However, I consider myself a predominantly Visual, Right Brain individual when it comes to how I experience the world. My attention is broad, from an overview perspective. I seem to "lead" with this right hemisphere's global orientation. I think in pictures. 

Others in my life describe the same experience. My son recognizes his own globally attentive, right hemisphere dominant brain. He represents thoughts primarily in pictures supported by strong left hemisphere, auditory skills.

We use our whole brain, but our "take" on the world, is largely Right Brained. This is also true for the children and adults with whom I work and have worked over the 20 plus years of my career as a clinically trained Speech-Language Pathologist. 

Bright Brained is what I like to call us: brilliant, right brained individuals. 

This blog is about honoring, celebrating, respecting and promoting our right hemisphere skills. And about empowering individuals who are predominantly right brain oriented in the world to know themselves deeply as learners.

We all experience learning differently. Learning Styles and understanding the attributes of the brain's hemispheres are valuable information for being empowered as a learner. 

We "dis" children who are not reading upon entrance to formal schooling (usually by age five or six in the U.S.), by labeling them disordered, disabled, dyslexic. We tell them they will never catch up.

This happens, I believe, because our culture is dominated by left hemisphere thinking. We are enamored with data, knowledge, fact, and crystalized, visible intelligence. We honor and reward the acquisition of information that is discrete, detailed, and decontextualized. 

Iain McGilchrist, psychiatrist, writer and lecturer, wrote a beautiful book called The Master and His Emissary that explains our Western culture's reliance upon our left hemisphere to the detrimental exclusion and disrespect of the right. This imbalance of power toward a left-focused world has had, and will continue to have, dire consequences on our culture, our humanity and our future civilization.

The greatest gift I think we can give each other is acceptance and appreciation for who we are. It's time to stop "dissing" difference. And instead to see difference is Divine.

We are all unique and this diversity is planned for perpetuity.  Thomas Armstrong, in his book The Power of Neurodiversity discusses at length our culture's tendency to pathologize individuals who deviate from the norm. Instead, he believes as do I, that our differences are our gifts.
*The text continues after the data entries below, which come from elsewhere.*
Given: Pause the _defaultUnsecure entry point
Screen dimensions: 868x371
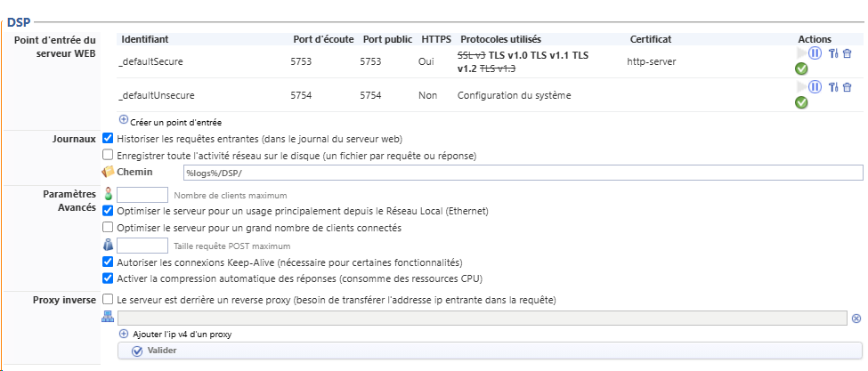Looking at the screenshot, I should [815, 87].
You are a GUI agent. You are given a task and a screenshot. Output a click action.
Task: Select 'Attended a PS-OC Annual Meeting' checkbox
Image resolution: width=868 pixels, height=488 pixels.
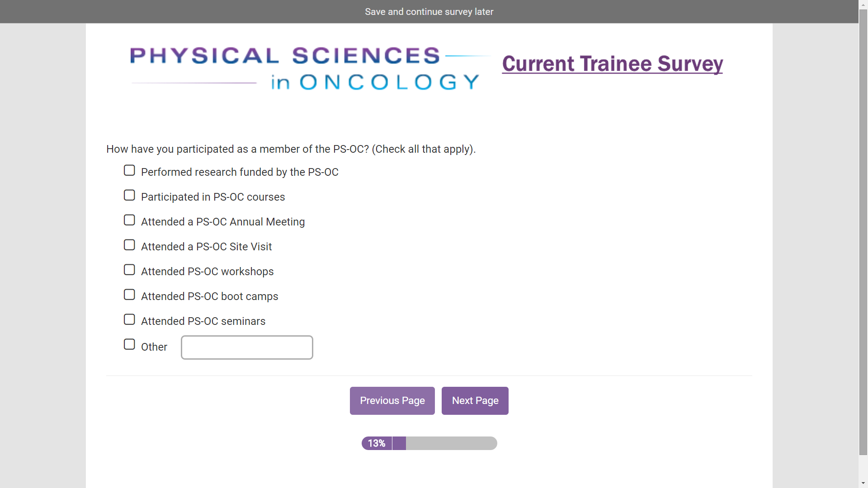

We need them to survive as a species. Quoting the journalist who first used the term in 1998, Armstrong writes: "Neurodiversity may be every bit as crucial for the human race as biodiversity is for life in general." Since that statement by Harvey Blume in the Atlantic, the social scientist, Judy Singer, the parent of a neurodiverse child with Aspergers, is credited with coining the term Neurodiversity, which has continued to expand as a worthy concept to embrace.

So let's celebrate our different brains and explore the beauty of being Bright Brained.

Join the conversation if you are interested in learning processes, the brain or you know someone who is a visual thinker, orienting in the world from a right hemisphere, overview attentional style and right hemisphere strengths.

Welcome!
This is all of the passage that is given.